Auxiliary volunteers help tackle crime

Sean Murray gave a presentation about the Citys new auxiliary law enforcement inspectors.

City law enforcement volunteers are helping to tackle crime in the city, the Constantia Ratepayers’ and Residents’ Association (CRRA) annual general meeting heard last week.

Just over 50 people attended the meeting at the Alphen Centre, on Thursday October 18.

Sean Murray, of the City’s law enforcement, said their auxiliary volunteers initiative was similar to the SAPS reservist programme.

Mr Murray said he had been part of the initiative for five years after seeing a need to patrol at night, supporting the police, neighbourhood watch patrollers and security companies.

It was especially important to patrol the green belts, he said, noting that criminals often exchanged drugs there for information about residents.

“We’ve found that when blue lights (on vehicles) are introduced to an area crime statistics drop,” said Mr Murray.

Mr Murray said the idea of auxiliary officers had been accepted in Bishop’s Court but not in Constantia.

The Bulletin asked the Constantia Watch for comment about the auxiliary initiative and office manager Susan Caine said the watch had started the programme in Constantia when it had entered into two legal agreements with the City’s director of safety and security.

“The agreements obliged Constantia Watch, with assistance from BKM (Bergvliet Kreupelbosch Meadowridge) Watch at their own cost, to lease two vehicles branded and equipped as law enforcement vehicles. These were stationed and deployed from Constantia Watch’s offices in Constantia.

“The first contract has run its three year course and that vehicle has been returned to the lessor. The second agreement in respect of the second vehicle expires early next year. The second sponsored vehicle is still on the road and deployed from the offices of Constantia Watch,” said Ms Caine.
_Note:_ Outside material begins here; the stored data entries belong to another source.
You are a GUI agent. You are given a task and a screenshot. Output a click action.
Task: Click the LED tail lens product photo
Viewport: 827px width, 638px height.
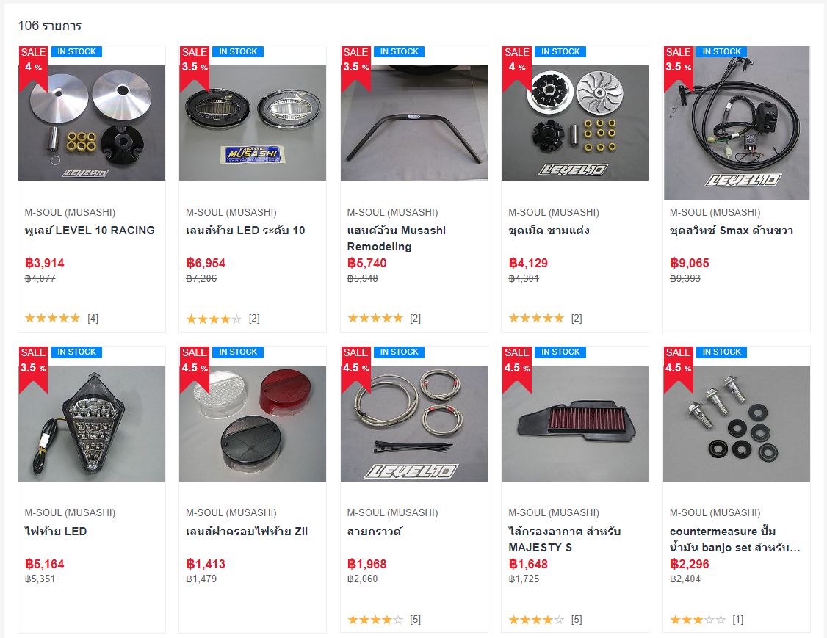tap(253, 123)
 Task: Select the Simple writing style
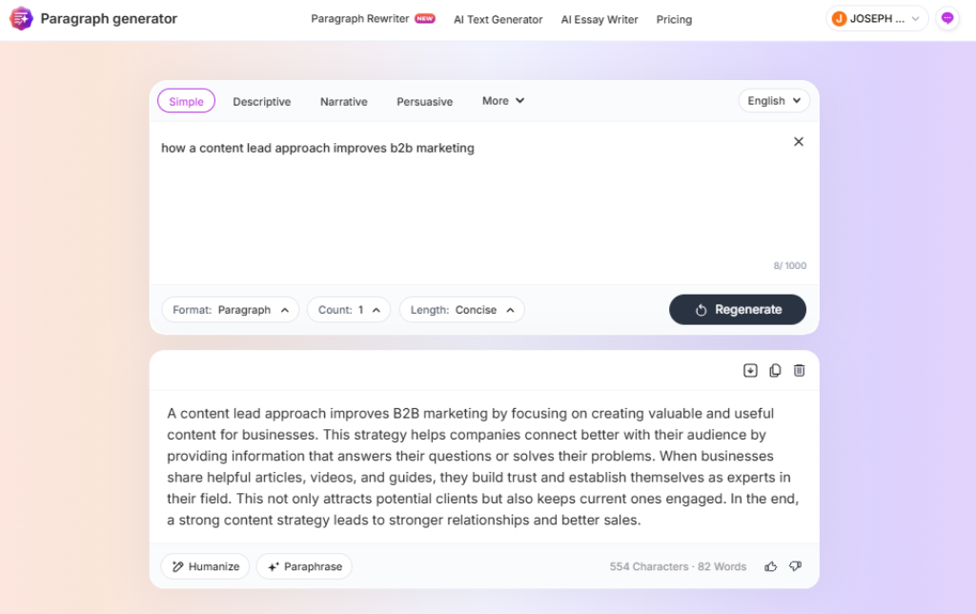click(186, 101)

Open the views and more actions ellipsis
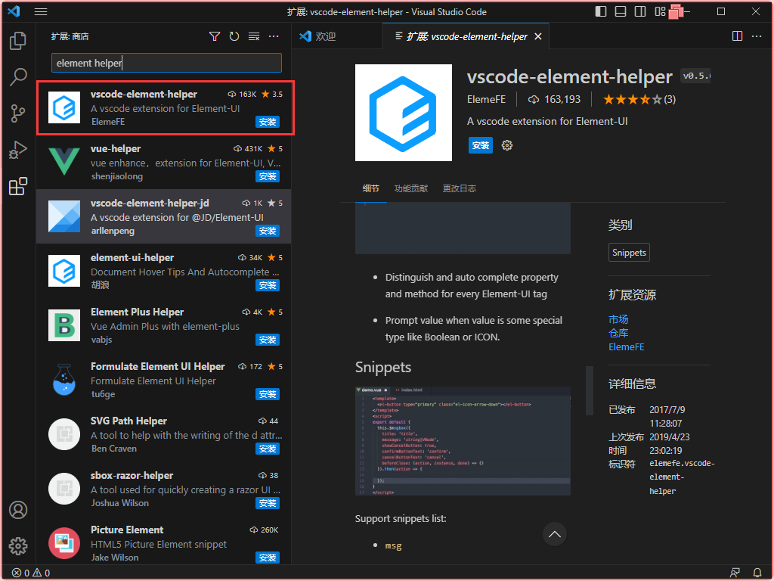click(274, 36)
“ConstantiaWatchand BKM Watch supported the law enforcement programme from inception and to this day still support it. By the time the contracts have expired, Constantia Watch and BKM Watch will have contributed substantially to the law enforcement programme, which is entirely controlled and, other than our contributions, funded by the City and manned by volunteers,” said Ms Caine.

JP Smith, mayoral committee member for safety and security and social services, said members of the public could register as volunteers to perform and assist with law enforcement duties.

The first batch of 16 volunteers was deployed in November 2013 after undergoing training at the Metro Police College and they now have 452 auxiliary officers who put in an about 16 hours a month.

The auxiliary inspectors will act as first-line supervisors, after completing training in a number of facets including human resources procedures, City policies and the Criminal Procedure Act.

Mr Smith said there would be an additional intake of 280 officers this year. CRRA chairwoman Sheila Camerer told last week’s meeting it was important for residents to join ratepayers’ associations so they could be part of decisions affecting their neighbourhoods. The associations needed support (financial and other) to oppose inappropriate development in order to conserve Constantia’s character.